About half of all buried victims die if they are not rescued within 30 minutes.
Rush’s reward was his play toy.
“They find (the victims) so much faster than us,” Butler said.
“Good dog,” yelled the crew. The dog appears to be on the path to replacing the veteran avalanche dog that started the program. Sirius was killed in a hit-and-run accident on Highway 50 in 2002.
Most resorts prefer to use golden retrievers because they have a mild temperament and work well with people.
Ski patrol covered the slopes early that morning and performed some ski cutting to bring down the excess – triggering avalanches on the slopes with their two planks
Sierra patrollers closed the backcountry gate Monday that they had just opened the day before.
Their job is critical and technical because they’re tracking weather trends, wind currents and snowfall – trying to beat the avalanche odds, according to Kirkwood Mountain Resort patroller Todd Rudhall. Better equipment has brought more exposure to skiing the backcountry – making patrollers’ jobs more challenging.
Over the steep slopes of the Alpine County resort, more than 20 patrollers study between 18 and 20 routes in the wee hours of the morning.
Patrollers were out setting explosive charges to bring the excess snow down. Caltrans blasts east of Echo Summit when more than a foot collects.

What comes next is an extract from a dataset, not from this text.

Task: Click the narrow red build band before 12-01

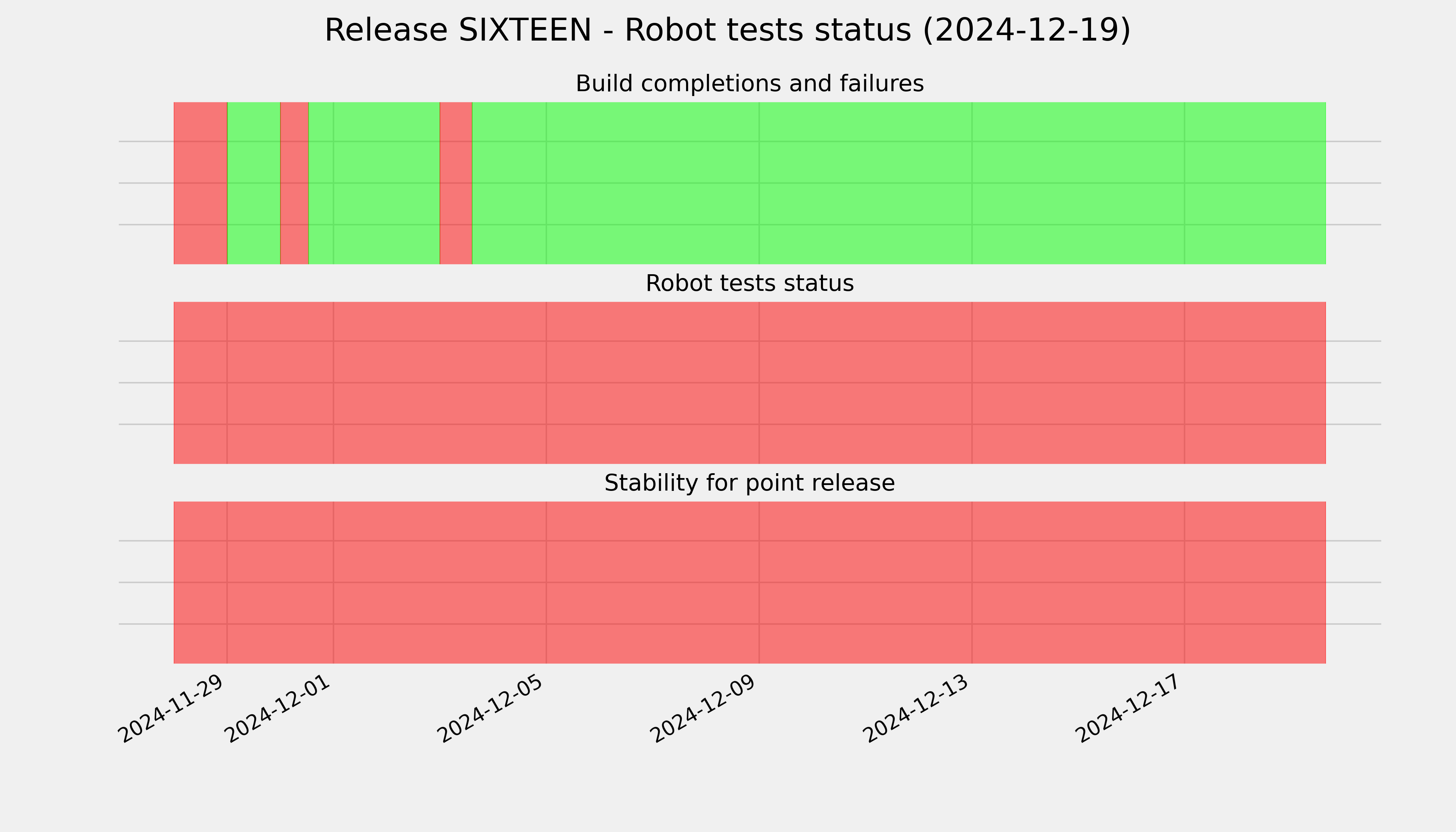Action: (294, 183)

“There is no particular area we look at,” Rudhall said Monday. “When it snows and blows, we always assume an avalanche hazard. We try to minimize that and we constantly monitor it throughout the day on a day like this.”
The concern with the latest in the mounting snowpack is the instability created by a variety of layers, along with the sheer amount.
For conditions such as this, an avalanche beacon, shovel and probe are the necessities for backcountry travelers. They are warned to refrain from traveling alone and limit their terrain to sheltered areas.
There are two types of slides – loose snow and slab avalanches. The latter being the most dangerous. Loose snow slides begin from a single point and expand as they descend.
Avalanches strike all over the world, including the Lake Tahoe Basin, with a handful of deaths being linked to them over the last five years.
To enhance snow safety, backcountry expert Dave Beck will teach a one-day class at the Lake Tahoe Community College Jan. 10.